The sight of new grass growing often inspires the homeowner to run out and spread fertilizer to help the young blades along. Generally, fertilizers are best applied after April1. Be sure to select fertilizers that contain slow release nitrogen sources. These will be listed on the fertilizer bag as sulfur-coated urea, methylene urea, IBDU, triazone, or as a natural organic fertilizer. Do not apply more than one pound of actual nitrogen per 1,000 square feet. For example, five pounds of a 20-5-10 fertilizer are needed to apply one pound of actual nitrogen.
When fertilizing, be sure to remove any fertilizer that was applied to sidewalks or driveways. Fertilizers will run off smooth surfaces very rapidly, while minimal runoff will occur on turfgrass areas. This is an important lawn maintenance practice that can help protect our water resources.
Seeding a new lawn in the spring is possible if done properly. Follow these steps for the best results:
- First, the site needs to be evaluated for the need of soil amendments. Conduct a soil test and incorporate the needed soil amendments.
- Second, the site should be graded to slope away from buildings. Leaving depressions in the lawn will only create future problems.
- Third, select the right seed for the site. If you plan to have a lawn for show, select a seed mix containing improved cultivars of Kentucky bluegrass and perennial ryegrass.

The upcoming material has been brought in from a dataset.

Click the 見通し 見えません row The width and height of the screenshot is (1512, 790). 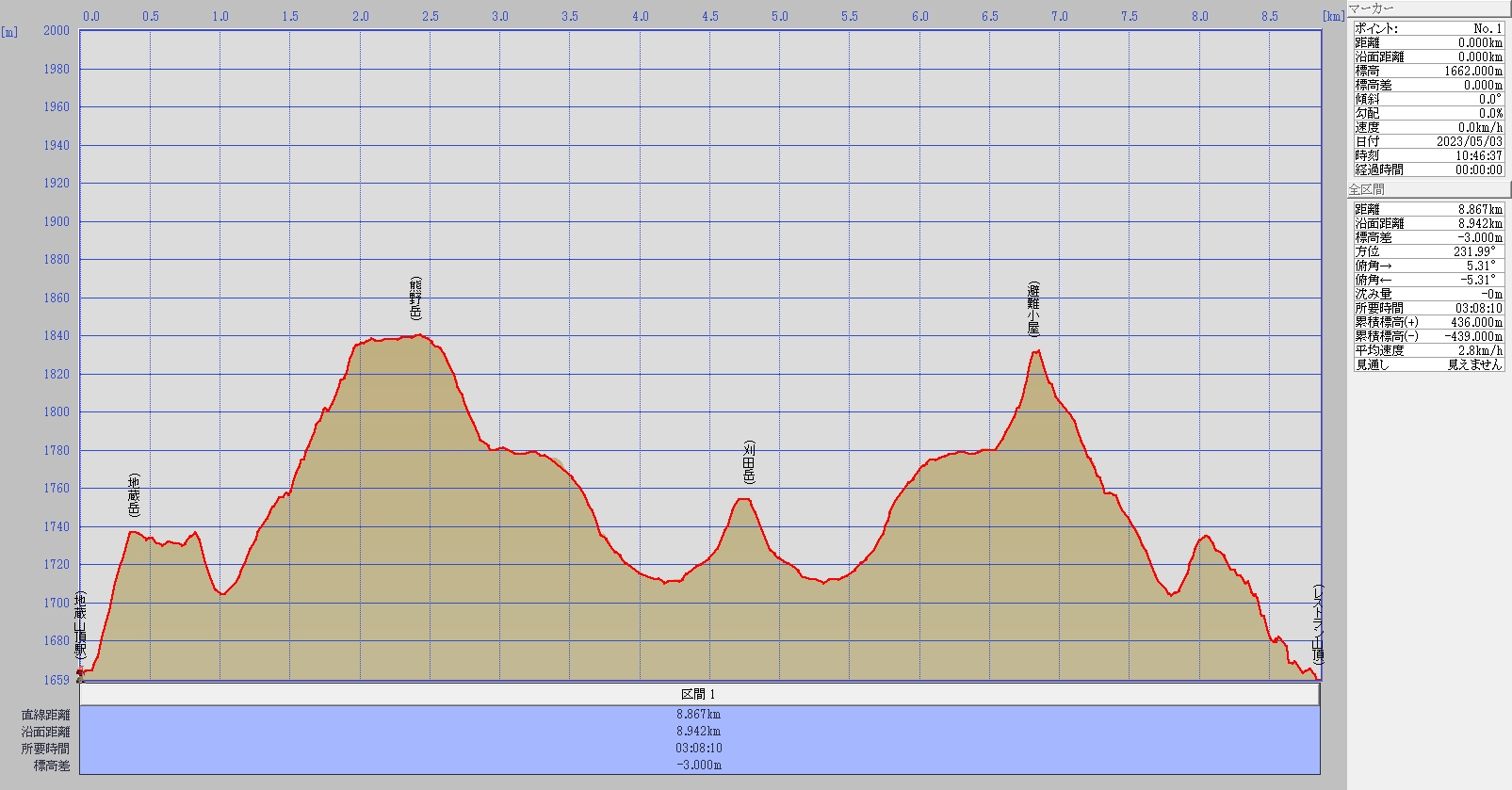1428,364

Avoid cultivars like ‘Park’ or ‘Nugget’ in these situations. If the site is shady, avoid Kentucky bluegrass and use either a fine leaf fescue or tall fescue.

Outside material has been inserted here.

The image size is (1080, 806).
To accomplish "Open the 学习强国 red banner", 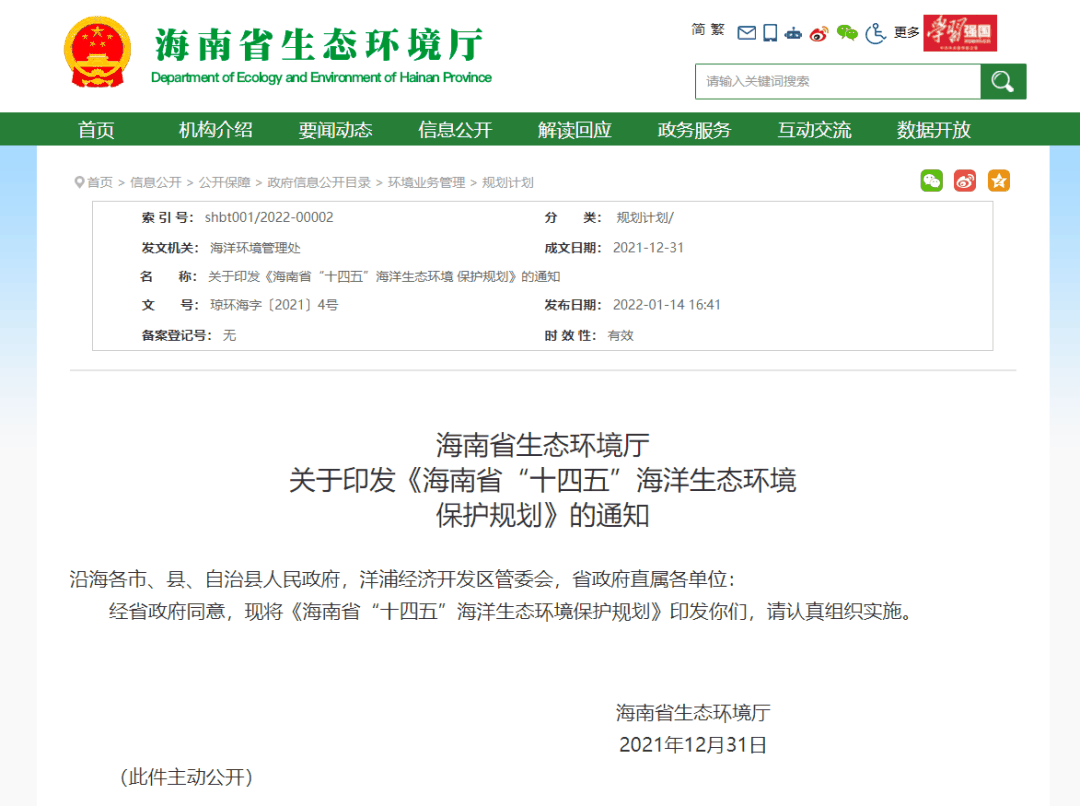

- Fourth, seed the area according to proper seeding rates. Seed is applied on a 1,000 square foot basis. For example, sow 1.5 pounds of Kentucky bluegrass, six pounds of tall fescue, and three pounds of fine leaf fescue seed per 1,000 square feet. Seed will not germinate until soil temperatures are close to 65 degrees Fahrenheit. Therefore, it is best to delay seeding until later in April.
- Fifth, apply a starter fertilizer that contains Tupersan if crabgrass has been a problem in the past. Tupersan is the only preemergent herbicide that can be used at seeding.

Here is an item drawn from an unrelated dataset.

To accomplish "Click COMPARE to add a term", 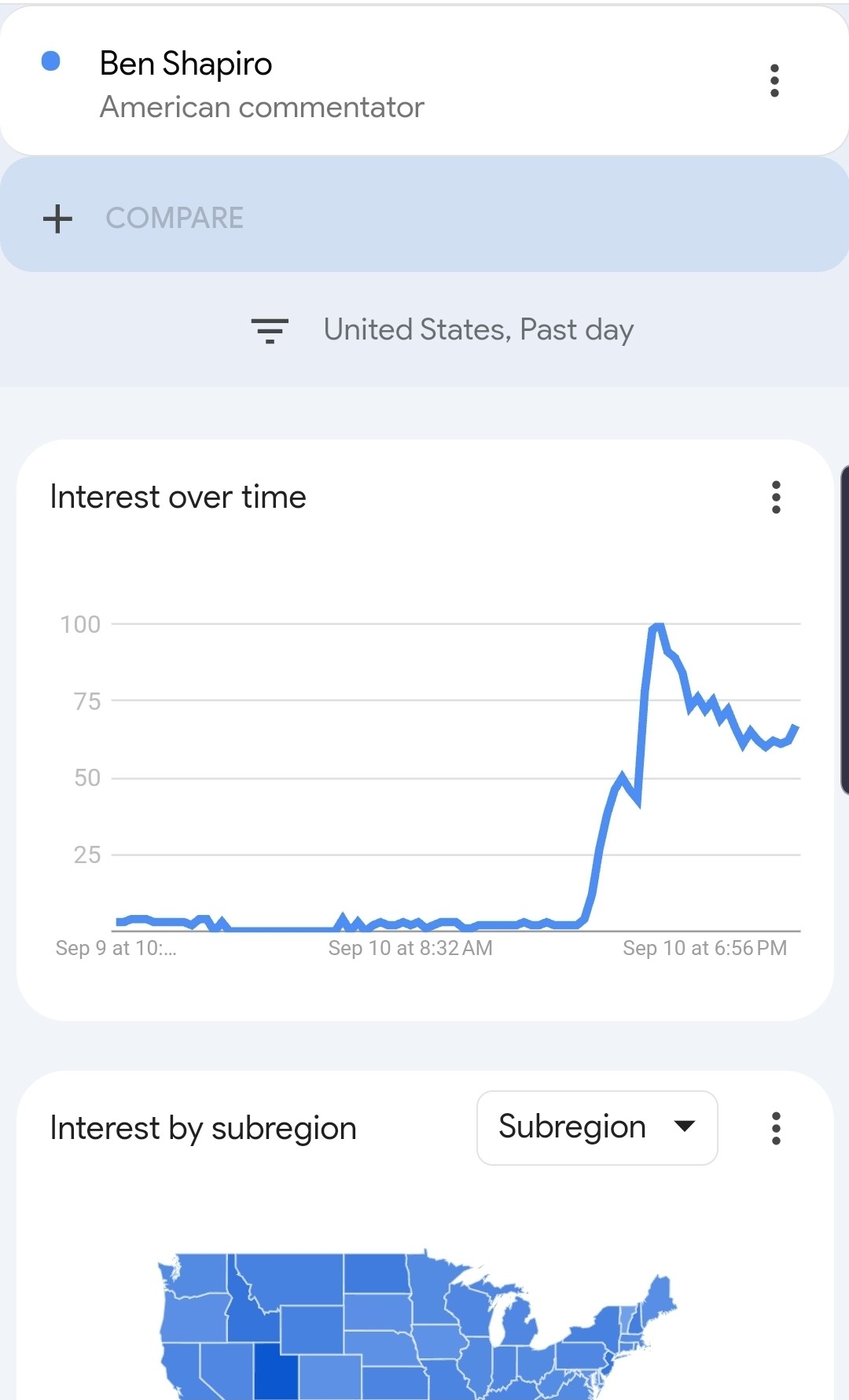I will (x=175, y=219).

- Sixth, protect the seedbed with straw mulch. Apply one bale of weed-free straw per 1,000 square feet. The straw will help prevent erosion and maintain proper moisture for the germinating seed.
- Finally, keep the seedbed moist with frequent light irrigation.
Along with the grass, several undesirables are probably growing in your lawn. The best prevention for a weedy lawn is to provide such great growing conditions that the turf crowds out the weeds. If the weeds are sparse, you could use your early spring energy to hand pull some of those perennial weeds. There are chemicals that can be used if you have more weeds than energy. If you choose to use herbicides, be sure to apply them when they will have maximum impact on the weed population. Follow label directions closely for information on time of application and safety precautions.
Apply preemergent herbicides between the middle of March and the middle of April to control crabgrass. Crabgrass generally emerges about the time of dogwood bloom, and the preemergent herbicides used to control it will not affect crabgrass that is already up and growing.
Do not try to control dandelions or other broadleaf weeds in early spring. These weeds are translocating their carbohydrates upward to the leaves at this time. Herbicide applications will often burn off the shoots but may not kill the root system. In addition, herbicide drift off target to nearby plants is much more apt to occur in early spring. It is often better to wait until late summer or early fall to treat dandelions or other broadleaf weeds.
Thatch control should be considered if the thatch layer is greater than 1/2 inch in depth. Power raking is a mechanical method of thatch control. Power raking can damage the turf and preemergence crabgrass herbicides should be applied after raking and thatch removal. On the other hand, core aerating the lawn will help the thatch to naturally decompose. Aeration is also less damaging to the grass.
If it is still a little early for dethatching and insect control, after taking care of the few necessary lawn chores for early spring, you can relax and save your energy for summer mowing.
When your lawn requires its first cutting, be sure not to cut too short. Mow to about two inches during the spring, then raise the cutting height another half inch when summer arrives. Mow frequently so that no more than one third of the grass blade is removed at one time.